Print the full listing exactly.

*** RECORDS FOR THIS EXERCISE Section Begins ***

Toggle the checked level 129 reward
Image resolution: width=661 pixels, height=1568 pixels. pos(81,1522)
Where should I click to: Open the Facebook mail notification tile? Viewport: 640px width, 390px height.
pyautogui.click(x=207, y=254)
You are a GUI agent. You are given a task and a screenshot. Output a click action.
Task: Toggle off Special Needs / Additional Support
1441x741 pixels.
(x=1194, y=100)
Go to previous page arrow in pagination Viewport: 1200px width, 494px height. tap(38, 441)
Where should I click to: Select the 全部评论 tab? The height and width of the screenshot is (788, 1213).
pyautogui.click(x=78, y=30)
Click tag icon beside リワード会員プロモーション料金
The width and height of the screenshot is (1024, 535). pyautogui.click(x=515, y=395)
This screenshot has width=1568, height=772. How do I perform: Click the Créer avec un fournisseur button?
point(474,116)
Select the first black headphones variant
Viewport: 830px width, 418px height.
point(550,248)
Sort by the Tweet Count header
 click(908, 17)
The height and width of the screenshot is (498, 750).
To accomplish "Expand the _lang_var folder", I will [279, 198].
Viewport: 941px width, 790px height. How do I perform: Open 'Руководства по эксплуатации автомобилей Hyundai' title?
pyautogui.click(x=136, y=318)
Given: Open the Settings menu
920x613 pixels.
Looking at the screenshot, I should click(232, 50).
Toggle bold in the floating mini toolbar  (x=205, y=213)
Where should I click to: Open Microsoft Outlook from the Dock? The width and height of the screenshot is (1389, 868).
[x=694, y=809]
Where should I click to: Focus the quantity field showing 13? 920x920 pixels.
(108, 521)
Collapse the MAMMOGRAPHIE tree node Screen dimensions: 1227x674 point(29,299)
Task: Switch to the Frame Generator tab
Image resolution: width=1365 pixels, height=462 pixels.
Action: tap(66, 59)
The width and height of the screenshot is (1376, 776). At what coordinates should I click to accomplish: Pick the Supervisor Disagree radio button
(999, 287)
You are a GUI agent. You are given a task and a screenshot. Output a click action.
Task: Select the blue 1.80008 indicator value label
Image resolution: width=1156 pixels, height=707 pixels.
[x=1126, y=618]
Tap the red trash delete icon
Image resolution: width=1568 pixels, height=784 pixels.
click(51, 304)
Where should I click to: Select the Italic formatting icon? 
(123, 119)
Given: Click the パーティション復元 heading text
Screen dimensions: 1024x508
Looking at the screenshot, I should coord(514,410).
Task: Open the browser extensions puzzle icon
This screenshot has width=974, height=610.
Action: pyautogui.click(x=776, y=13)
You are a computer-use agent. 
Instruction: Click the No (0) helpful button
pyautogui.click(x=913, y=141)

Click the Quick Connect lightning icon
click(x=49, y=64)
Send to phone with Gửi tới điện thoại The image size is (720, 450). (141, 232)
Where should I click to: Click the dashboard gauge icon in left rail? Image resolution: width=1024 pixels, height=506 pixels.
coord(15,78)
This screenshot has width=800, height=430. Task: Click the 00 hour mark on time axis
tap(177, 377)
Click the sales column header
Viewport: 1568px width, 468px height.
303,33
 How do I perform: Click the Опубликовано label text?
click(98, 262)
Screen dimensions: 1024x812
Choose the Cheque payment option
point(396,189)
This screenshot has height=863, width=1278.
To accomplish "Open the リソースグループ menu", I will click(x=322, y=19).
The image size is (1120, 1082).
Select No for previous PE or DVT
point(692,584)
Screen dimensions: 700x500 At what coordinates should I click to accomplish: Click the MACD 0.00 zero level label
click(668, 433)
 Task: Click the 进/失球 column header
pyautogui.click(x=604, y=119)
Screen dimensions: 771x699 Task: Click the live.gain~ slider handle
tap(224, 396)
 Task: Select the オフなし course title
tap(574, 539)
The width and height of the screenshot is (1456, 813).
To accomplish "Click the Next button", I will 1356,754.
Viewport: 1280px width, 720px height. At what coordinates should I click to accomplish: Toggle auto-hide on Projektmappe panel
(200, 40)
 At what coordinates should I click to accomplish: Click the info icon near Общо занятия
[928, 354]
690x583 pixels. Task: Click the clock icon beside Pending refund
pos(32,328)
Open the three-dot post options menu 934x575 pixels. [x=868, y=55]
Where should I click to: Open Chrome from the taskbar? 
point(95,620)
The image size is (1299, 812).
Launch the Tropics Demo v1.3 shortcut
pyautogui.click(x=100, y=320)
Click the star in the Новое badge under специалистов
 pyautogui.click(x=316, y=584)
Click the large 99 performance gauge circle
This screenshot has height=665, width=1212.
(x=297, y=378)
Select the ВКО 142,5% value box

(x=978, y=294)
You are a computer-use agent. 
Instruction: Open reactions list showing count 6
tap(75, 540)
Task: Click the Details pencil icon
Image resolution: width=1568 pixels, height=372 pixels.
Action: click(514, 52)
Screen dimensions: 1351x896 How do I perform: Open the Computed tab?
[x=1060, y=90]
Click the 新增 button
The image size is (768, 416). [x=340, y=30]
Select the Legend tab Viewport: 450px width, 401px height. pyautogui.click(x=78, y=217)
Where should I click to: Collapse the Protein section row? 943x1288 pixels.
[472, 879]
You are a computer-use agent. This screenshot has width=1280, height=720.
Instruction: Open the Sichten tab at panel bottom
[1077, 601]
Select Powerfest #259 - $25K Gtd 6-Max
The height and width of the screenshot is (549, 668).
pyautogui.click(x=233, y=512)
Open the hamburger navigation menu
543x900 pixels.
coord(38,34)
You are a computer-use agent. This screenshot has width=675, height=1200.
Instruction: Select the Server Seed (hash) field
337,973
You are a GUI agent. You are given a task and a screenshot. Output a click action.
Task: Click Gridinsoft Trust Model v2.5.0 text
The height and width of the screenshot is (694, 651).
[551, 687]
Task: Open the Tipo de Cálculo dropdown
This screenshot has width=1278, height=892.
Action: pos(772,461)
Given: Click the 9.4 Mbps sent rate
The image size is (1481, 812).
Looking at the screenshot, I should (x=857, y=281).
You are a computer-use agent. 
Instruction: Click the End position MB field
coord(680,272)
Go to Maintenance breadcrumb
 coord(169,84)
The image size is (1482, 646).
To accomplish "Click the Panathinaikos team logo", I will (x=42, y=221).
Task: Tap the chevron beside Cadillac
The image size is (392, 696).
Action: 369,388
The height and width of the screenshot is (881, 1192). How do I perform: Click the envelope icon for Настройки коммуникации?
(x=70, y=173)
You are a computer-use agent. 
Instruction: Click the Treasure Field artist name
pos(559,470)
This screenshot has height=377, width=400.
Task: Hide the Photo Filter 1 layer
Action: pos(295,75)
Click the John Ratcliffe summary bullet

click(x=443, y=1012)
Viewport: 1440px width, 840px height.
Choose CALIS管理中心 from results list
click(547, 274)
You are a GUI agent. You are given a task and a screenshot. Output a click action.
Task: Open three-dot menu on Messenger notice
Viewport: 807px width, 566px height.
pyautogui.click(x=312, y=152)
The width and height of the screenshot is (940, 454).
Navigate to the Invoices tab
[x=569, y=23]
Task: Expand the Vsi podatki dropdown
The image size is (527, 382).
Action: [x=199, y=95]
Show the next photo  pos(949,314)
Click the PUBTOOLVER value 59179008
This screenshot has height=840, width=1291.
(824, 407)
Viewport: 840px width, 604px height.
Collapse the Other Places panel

*** RECORDS FOR THIS EXERCISE Section Ends ***

WRITTEN RESPONSE.
Toggle the checked level 129 reward
Image resolution: width=661 pixels, height=1568 pixels. pos(81,1522)
Where should I click to: Open the Facebook mail notification tile? Viewport: 640px width, 390px height.
pyautogui.click(x=207, y=254)
You are a GUI agent. You are given a task and a screenshot. Output a click action.
Task: Toggle off Special Needs / Additional Support
1441x741 pixels.
(x=1194, y=100)
Go to previous page arrow in pagination Viewport: 1200px width, 494px height. tap(38, 441)
Where should I click to: Select the 全部评论 tab? The height and width of the screenshot is (788, 1213).
pyautogui.click(x=78, y=30)
Click tag icon beside リワード会員プロモーション料金
The width and height of the screenshot is (1024, 535). pyautogui.click(x=515, y=395)
This screenshot has width=1568, height=772. How do I perform: Click the Créer avec un fournisseur button?
point(474,116)
Select the first black headphones variant
Viewport: 830px width, 418px height.
point(550,248)
Sort by the Tweet Count header
 click(908, 17)
The height and width of the screenshot is (498, 750).
To accomplish "Expand the _lang_var folder", I will [279, 198].
Viewport: 941px width, 790px height. How do I perform: Open 'Руководства по эксплуатации автомобилей Hyundai' title?
pyautogui.click(x=136, y=318)
Given: Open the Settings menu
920x613 pixels.
Looking at the screenshot, I should click(232, 50).
Toggle bold in the floating mini toolbar  (x=205, y=213)
Where should I click to: Open Microsoft Outlook from the Dock? The width and height of the screenshot is (1389, 868).
[x=694, y=809]
Where should I click to: Focus the quantity field showing 13? 920x920 pixels.
(108, 521)
Collapse the MAMMOGRAPHIE tree node Screen dimensions: 1227x674 point(29,299)
Task: Switch to the Frame Generator tab
Image resolution: width=1365 pixels, height=462 pixels.
Action: tap(66, 59)
The width and height of the screenshot is (1376, 776). At what coordinates should I click to accomplish: Pick the Supervisor Disagree radio button
(999, 287)
You are a GUI agent. You are given a task and a screenshot. Output a click action.
Task: Select the blue 1.80008 indicator value label
Image resolution: width=1156 pixels, height=707 pixels.
[x=1126, y=618]
Tap the red trash delete icon
Image resolution: width=1568 pixels, height=784 pixels.
click(51, 304)
Where should I click to: Select the Italic formatting icon? 
(123, 119)
Given: Click the パーティション復元 heading text
Screen dimensions: 1024x508
Looking at the screenshot, I should coord(514,410).
Task: Open the browser extensions puzzle icon
This screenshot has width=974, height=610.
Action: pyautogui.click(x=776, y=13)
You are a computer-use agent. 
Instruction: Click the No (0) helpful button
pyautogui.click(x=913, y=141)

Click the Quick Connect lightning icon
click(x=49, y=64)
Send to phone with Gửi tới điện thoại The image size is (720, 450). (141, 232)
Where should I click to: Click the dashboard gauge icon in left rail? Image resolution: width=1024 pixels, height=506 pixels.
coord(15,78)
This screenshot has width=800, height=430. Task: Click the 00 hour mark on time axis
tap(177, 377)
Click the sales column header
Viewport: 1568px width, 468px height.
303,33
 How do I perform: Click the Опубликовано label text?
click(98, 262)
Screen dimensions: 1024x812
Choose the Cheque payment option
point(396,189)
This screenshot has height=863, width=1278.
To accomplish "Open the リソースグループ menu", I will click(x=322, y=19).
The image size is (1120, 1082).
Select No for previous PE or DVT
point(692,584)
Screen dimensions: 700x500 At what coordinates should I click to accomplish: Click the MACD 0.00 zero level label
click(668, 433)
 Task: Click the 进/失球 column header
pyautogui.click(x=604, y=119)
Screen dimensions: 771x699 Task: Click the live.gain~ slider handle
tap(224, 396)
 Task: Select the オフなし course title
tap(574, 539)
The width and height of the screenshot is (1456, 813).
To accomplish "Click the Next button", I will 1356,754.
Viewport: 1280px width, 720px height. At what coordinates should I click to accomplish: Toggle auto-hide on Projektmappe panel
(200, 40)
 At what coordinates should I click to accomplish: Click the info icon near Общо занятия
[928, 354]
690x583 pixels. Task: Click the clock icon beside Pending refund
pos(32,328)
Open the three-dot post options menu 934x575 pixels. [x=868, y=55]
Where should I click to: Open Chrome from the taskbar? 
point(95,620)
The image size is (1299, 812).
Launch the Tropics Demo v1.3 shortcut
pyautogui.click(x=100, y=320)
Click the star in the Новое badge under специалистов
 pyautogui.click(x=316, y=584)
Click the large 99 performance gauge circle
This screenshot has height=665, width=1212.
(x=297, y=378)
Select the ВКО 142,5% value box

(x=978, y=294)
You are a computer-use agent. 
Instruction: Open reactions list showing count 6
tap(75, 540)
Task: Click the Details pencil icon
Image resolution: width=1568 pixels, height=372 pixels.
Action: click(514, 52)
Screen dimensions: 1351x896 How do I perform: Open the Computed tab?
[x=1060, y=90]
Click the 新增 button
The image size is (768, 416). [x=340, y=30]
Select the Legend tab Viewport: 450px width, 401px height. pyautogui.click(x=78, y=217)
Where should I click to: Collapse the Protein section row? 943x1288 pixels.
[472, 879]
You are a computer-use agent. This screenshot has width=1280, height=720.
Instruction: Open the Sichten tab at panel bottom
[1077, 601]
Select Powerfest #259 - $25K Gtd 6-Max
The height and width of the screenshot is (549, 668).
pyautogui.click(x=233, y=512)
Open the hamburger navigation menu
543x900 pixels.
coord(38,34)
You are a computer-use agent. This screenshot has width=675, height=1200.
Instruction: Select the Server Seed (hash) field
337,973
You are a GUI agent. You are given a task and a screenshot. Output a click action.
Task: Click Gridinsoft Trust Model v2.5.0 text
The height and width of the screenshot is (694, 651).
[551, 687]
Task: Open the Tipo de Cálculo dropdown
This screenshot has width=1278, height=892.
Action: pos(772,461)
Given: Click the 9.4 Mbps sent rate
The image size is (1481, 812).
Looking at the screenshot, I should (x=857, y=281).
You are a computer-use agent. 
Instruction: Click the End position MB field
coord(680,272)
Go to Maintenance breadcrumb
 coord(169,84)
The image size is (1482, 646).
To accomplish "Click the Panathinaikos team logo", I will (x=42, y=221).
Task: Tap the chevron beside Cadillac
The image size is (392, 696).
Action: 369,388
The height and width of the screenshot is (881, 1192). How do I perform: Click the envelope icon for Настройки коммуникации?
(x=70, y=173)
You are a computer-use agent. 
Instruction: Click the Treasure Field artist name
pos(559,470)
This screenshot has height=377, width=400.
Task: Hide the Photo Filter 1 layer
Action: pos(295,75)
Click the John Ratcliffe summary bullet

click(x=443, y=1012)
Viewport: 1440px width, 840px height.
Choose CALIS管理中心 from results list
click(547, 274)
You are a GUI agent. You are given a task and a screenshot. Output a click action.
Task: Open three-dot menu on Messenger notice
Viewport: 807px width, 566px height.
pyautogui.click(x=312, y=152)
The width and height of the screenshot is (940, 454).
Navigate to the Invoices tab
[x=569, y=23]
Task: Expand the Vsi podatki dropdown
The image size is (527, 382).
Action: [x=199, y=95]
Show the next photo  pos(949,314)
Click the PUBTOOLVER value 59179008
This screenshot has height=840, width=1291.
(824, 407)
Viewport: 840px width, 604px height.
Collapse the Other Places panel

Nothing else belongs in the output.